Помню, когда я очнулась, зашли люди в белых халатах и стали опрыскивать все — стены, вещи, пол, потолок, без разбора и сожаления, раствором с резким запахом — карболкой. А потом машина увезла меня в инфекционную больницу на окраину Харькова. В ней лежали и взрослые, и дети.
Первую ночь в больнице я проплакала, приговаривая: «Мамочка, мама, забери меня отсюда, мама, у меня болит головка, головка болит…» Я очень хорошо помню эту сильную, не утихающую ни на секунду головную боль и свой бесконечный заунывный плач.
Подходил ко мне врач, успокаивал меня шепотом, подходили медсестры, гладили меня, ласкали — но ничего не помогало.
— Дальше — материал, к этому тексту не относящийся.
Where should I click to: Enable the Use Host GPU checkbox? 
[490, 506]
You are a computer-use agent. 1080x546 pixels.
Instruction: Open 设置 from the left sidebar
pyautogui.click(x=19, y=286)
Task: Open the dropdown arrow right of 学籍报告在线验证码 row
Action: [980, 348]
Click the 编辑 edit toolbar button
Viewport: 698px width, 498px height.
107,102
Помню полумрак, кровать моя — у деревянной колонны посреди огромной палаты, вверху деревянные раскосы — и сразу крыша, без потолка и чердака. Как долго я лежала в этой палате — не помню. Наверно, пока не наступило улучшение.
И вот наступил день, когда меня перевели в маленькую палату, где лежали молодая женщина и девушка. Обедали мы в большой палате, за грубо сколоченными деревянными, длинными-предлинными столами, сидя на таких же скамьях. Столы не были покрыты клеенкой — голые столешницы потом выскабливали. Ели из алюминиевых мисок такими же ложками. Палата эта была мужская: в ней лежало много мальчишек.
Однажды врач поставил меня на стол и провозгласил: «Вот посмотрите, мальчики, как Вика будет пить рыбий жир, пусть вам будет стыдно!» — и поднес мне столовую ложку, полную этого отвратительного снадобья. Я широко разинула рот и одним глотком (не поперхнувшись!) проглотила «эту гадость». Мне дали закусить кусочком черного хлеба с солью. Мальчишки, окружившие стол плотным кольцом, смотрели на меня, вытаращив глаза и открыв рот. Вся братия, и я в том числе, были «голомозыми» — наголо обритыми и худыми — кожа да кости (на Украине был голод). Помню, как мама принесла мне, купив по очень дорогой цене, граммов двести сливочного масла (настоящего! Тогда еще не умели делать суррогаты) и смотрела в окно со двора, как я его ела — из куска, без хлеба.